[HSF] Full metal jacket
Tohru Asai
toruasai at belle.shiga-med.ac.jp
Sat Jan 5 22:51:03 EST 2008
Zhandong
Good point! I am aware that it is Achilles heel. Therefore when I plan
sequential anastomoses, I consider followings carefully.
1. arterial conduits: good conduit luminal size, degrees of native stenoses,
avoid of kinking and/or torsion.
2. venous conduits: choice of the best segment, less venous valves, avoid of
valve close to anastomosis.
I am also aware that late development of atherosclerotic stenosis can occur
in vein. Usually when I use vein, mostly in urgent cases, one or two IMA are
used. So I hope in late period, the patient may need some area to be
revascularized, but not all myocardial area would be in danger like around
the world vein.
As far as arterial conduits, moderate stenosis causing flow competetion is
the unpredictable factor in long term. Therefore I carefully avoid these
vessels, especially when arterial conduit size is not large.

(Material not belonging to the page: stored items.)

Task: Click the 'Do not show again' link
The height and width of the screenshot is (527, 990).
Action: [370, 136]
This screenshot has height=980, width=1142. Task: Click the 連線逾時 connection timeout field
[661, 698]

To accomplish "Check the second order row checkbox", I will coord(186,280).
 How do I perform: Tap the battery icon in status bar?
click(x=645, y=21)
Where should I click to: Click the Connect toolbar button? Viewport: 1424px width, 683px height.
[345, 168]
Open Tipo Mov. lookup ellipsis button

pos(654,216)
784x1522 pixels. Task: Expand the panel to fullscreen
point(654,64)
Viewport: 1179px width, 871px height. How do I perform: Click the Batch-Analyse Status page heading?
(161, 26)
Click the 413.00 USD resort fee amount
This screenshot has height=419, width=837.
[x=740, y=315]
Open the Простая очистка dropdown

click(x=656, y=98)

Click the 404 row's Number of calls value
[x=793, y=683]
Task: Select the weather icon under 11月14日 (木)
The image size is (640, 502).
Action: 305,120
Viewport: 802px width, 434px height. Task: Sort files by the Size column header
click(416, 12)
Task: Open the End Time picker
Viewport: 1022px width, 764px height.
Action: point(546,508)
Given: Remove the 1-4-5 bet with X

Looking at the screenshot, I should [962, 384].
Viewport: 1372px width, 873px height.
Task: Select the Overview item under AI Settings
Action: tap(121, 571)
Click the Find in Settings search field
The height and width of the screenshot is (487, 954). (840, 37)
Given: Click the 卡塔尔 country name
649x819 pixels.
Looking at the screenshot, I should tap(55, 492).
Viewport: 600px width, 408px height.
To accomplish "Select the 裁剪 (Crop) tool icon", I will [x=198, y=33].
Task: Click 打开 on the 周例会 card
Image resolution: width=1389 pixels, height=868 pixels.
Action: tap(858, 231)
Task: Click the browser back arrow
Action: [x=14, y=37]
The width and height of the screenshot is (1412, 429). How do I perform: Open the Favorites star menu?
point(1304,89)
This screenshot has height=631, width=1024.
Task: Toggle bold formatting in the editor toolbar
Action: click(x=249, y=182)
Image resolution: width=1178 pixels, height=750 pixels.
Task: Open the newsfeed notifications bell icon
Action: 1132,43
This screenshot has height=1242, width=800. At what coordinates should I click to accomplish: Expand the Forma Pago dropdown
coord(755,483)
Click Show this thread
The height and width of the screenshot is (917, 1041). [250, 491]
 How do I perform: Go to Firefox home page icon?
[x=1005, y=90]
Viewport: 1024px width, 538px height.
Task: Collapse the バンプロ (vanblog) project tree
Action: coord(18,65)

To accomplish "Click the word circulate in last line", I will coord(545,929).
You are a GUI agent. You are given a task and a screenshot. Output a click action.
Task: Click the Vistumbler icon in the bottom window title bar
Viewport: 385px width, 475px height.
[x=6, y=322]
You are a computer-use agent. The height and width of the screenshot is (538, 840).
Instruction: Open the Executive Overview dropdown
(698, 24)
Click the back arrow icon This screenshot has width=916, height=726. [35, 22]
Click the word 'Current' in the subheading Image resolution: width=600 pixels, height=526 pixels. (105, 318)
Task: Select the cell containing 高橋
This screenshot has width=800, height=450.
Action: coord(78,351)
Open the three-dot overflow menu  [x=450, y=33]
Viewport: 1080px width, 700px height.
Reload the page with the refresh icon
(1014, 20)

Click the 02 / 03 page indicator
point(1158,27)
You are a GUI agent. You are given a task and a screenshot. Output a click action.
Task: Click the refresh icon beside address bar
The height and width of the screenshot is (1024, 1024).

On the other
hand, when target sites are mostly occluded in sick heart, I am not
concerned any thing.
And with these strategy and techniques, I think combination of off-pump and
skeletonized arteries works very well. Because it is very natural to design
graft arangements, to measure length, and to check graft flow following each
anastomoses. I believe it is the basic for advanced coronary
revascularization. I attach some angiograms of in-situ arterial OPCAB x6.
--
Tohru Asai
> One of the concern in multiple sequential grafts is the risk of losing
> multiple distals if the sequential graft goes down. It seems that you
> rooutinely doing them and not worried about it.